The PEOPLE of the State of New York, v. Jack WASHINGTON, Defendant.
Having been convicted following a jury trial of two counts of robbery in the first degree, defendant moves, pursuant to CPL 440.10, to vacate the judgment of conviction on grounds of ineffective assistance of counsel. More specifically, defendant contends that his court-appointed attorney lacked authority to concede guilt, without his consent, to a lesser charge of robbery in the second degree.
For the reasons that follow, the motion is granted and a new trial ordered.
Defendant was arrested on September 18, 2003, for his alleged participation earlier that day in an armed robbery at a convenience store. The indictment charged two counts of robbery in the first degree, alleging that, by displaying what appeared to be handguns, defendant and a co-defendant forcibly stole money from the store manager and a customer who entered the store a few minutes later.
Defendant pleaded not guilty. Following various pre-trial proceedings, including a suppression hearing, the case was transferred to this court for trial.
During voir dire, defense counsel, through questions he posed to the prospective jurors, indicated that his theory of the case might be that defendant committed robbery in the second degree rather than robbery in the first degree, as charged in the indictment. Counsel hinted that his client was involved in the robbery but that the firearms displayed in the commission of the crime were not loaded or operable.1
It became clear during his opening statement that this was, in fact, defense counsel's trial strategy. He stated to the jury as follows:
It's important for you to understand at the outset, ladies and gentlemen, that my client does not dispute his participation in the robbery and doesn't ask you in the course of your deliberations to excuse him. The proof with respect to the robbery is quite secure. The District Attorney's proof is less secure, however, with respect to whether the handguns used in the indictment were loaded and operable ․
In his instructions, Judge Lindley will tell you that if you are not satisfied beyond a reasonable doubt that the handguns were loaded and operable, you should consider the lesser-included charge of robbery in the second degree ․ I have suggested to you that the appropriate verdict in this case is not robbery in the first degree, but what I've referred to as a lesser charge. It remains to be seen whether the proof will support my theory or that of the District Attorney.
The first witness for the prosecution was the store manager, and defense counsel's cross-examination was limited to questions concerning the firearms. Immediately after this witness stepped down from the stand, defendant and his attorney became engaged in what appeared to be a heated argument. The jury was excused. After a few minutes of continued discussion with his client, counsel indicated to the court that defendant would like to make a statement on the record.

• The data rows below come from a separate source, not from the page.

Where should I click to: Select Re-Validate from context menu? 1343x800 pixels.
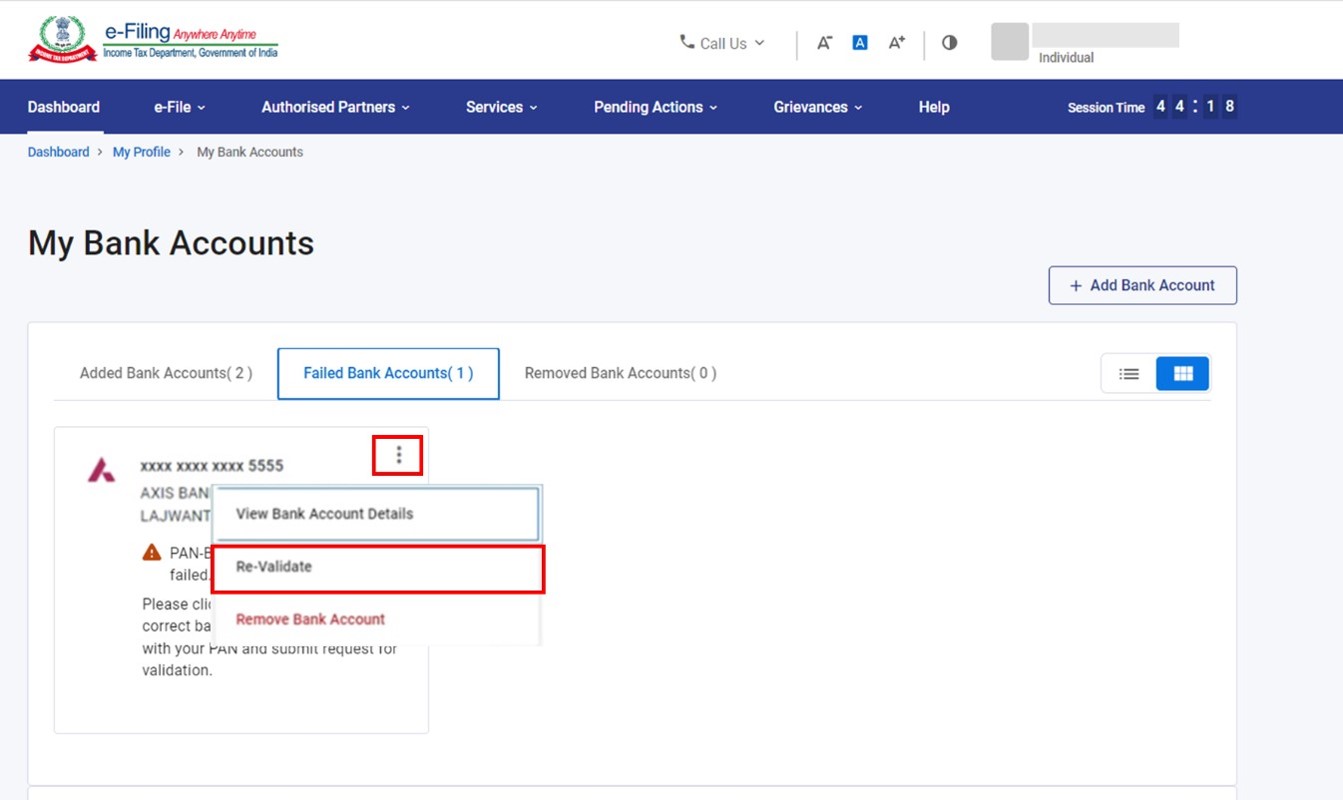tap(378, 567)
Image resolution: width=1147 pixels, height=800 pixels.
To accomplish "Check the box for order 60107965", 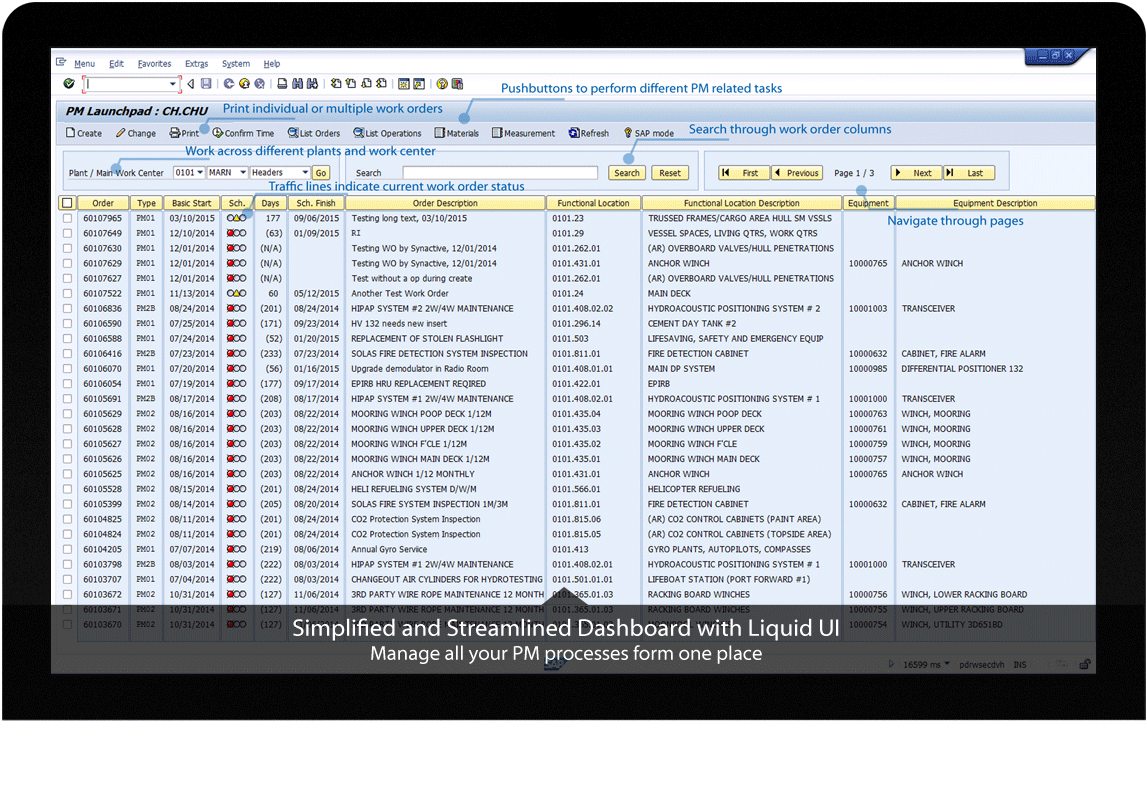I will [x=67, y=218].
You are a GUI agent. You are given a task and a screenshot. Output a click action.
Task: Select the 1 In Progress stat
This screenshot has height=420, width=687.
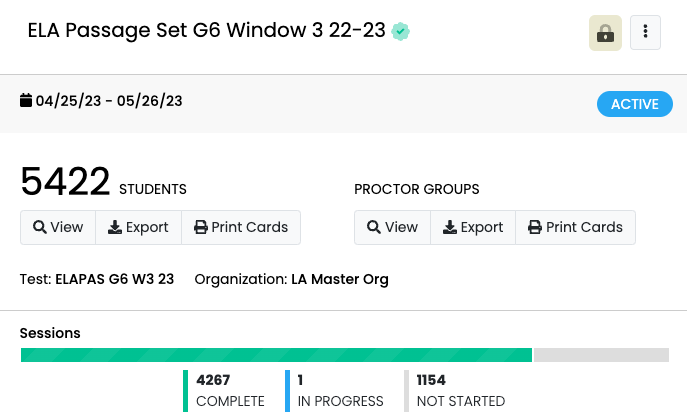340,390
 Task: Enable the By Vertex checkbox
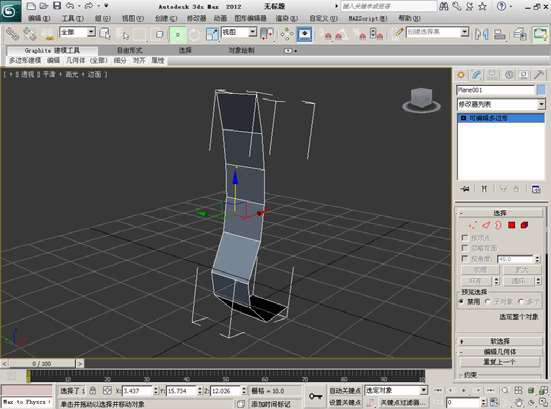pos(465,238)
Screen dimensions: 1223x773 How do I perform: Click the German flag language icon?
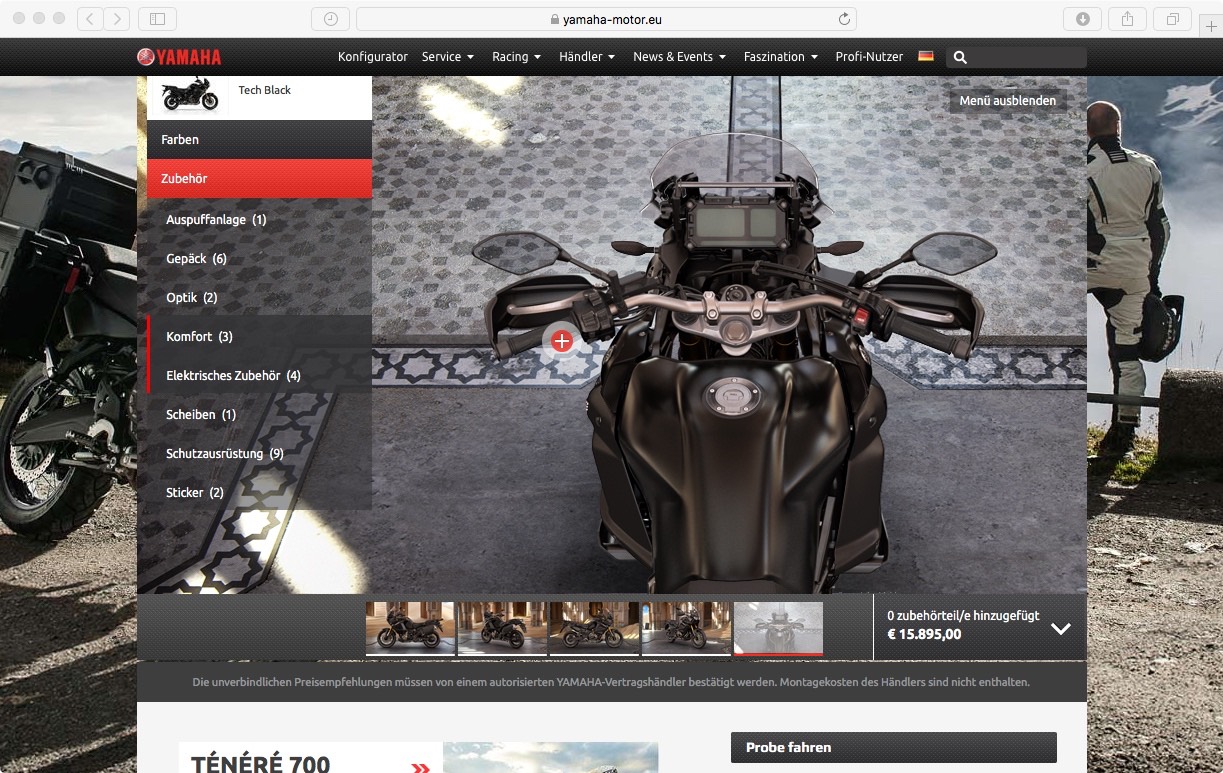click(x=926, y=56)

Upon being asked by the court what was on his mind, defendant stated, in sum and substance, that he was innocent of all charges and that he objected to the concession of guilt made by his attorney during the opening statement. Defendant further stated, among many other things, that he never told his attorney that he was guilty and that he had been telling his attorney for weeks, “please do not try my case like that,” referring to the concession of guilt to a lesser charge.
Somewhat surprised to hear defendant say that he disagreed with the decision to concede guilt on the lesser charge, the court asked defense counsel whether he wished to be heard. Counsel responded as follows:
Your honor, I regard most of what my client is objecting to as matters of trial strategy, for one thing. I know that the last time that I visited him in jail, which I believe was last week ․ I told him that in view of the-what I took to be the strength of the ID portion of the district attorney's case, that I was going to try this on one theory alone and he knew that. He knew that. And since that time, Your Honor, [he] has turned down two plea offers. I continue to maintain that expending my energy challenging what I take to be the most powerful portion of the district attorney's case is in fact going to distract the jury from what I think is its weaker part. I continue to believe that considering the testimony of the first witness.
Inasmuch as defendant had not specifically requested another attorney and counsel did not move to be relieved, the court noted defendant's concern and continued with the trial. As defense counsel predicted, the evidence with respect to defendant's participation in the robbery was overwhelming, and he acknowledged such during his summation.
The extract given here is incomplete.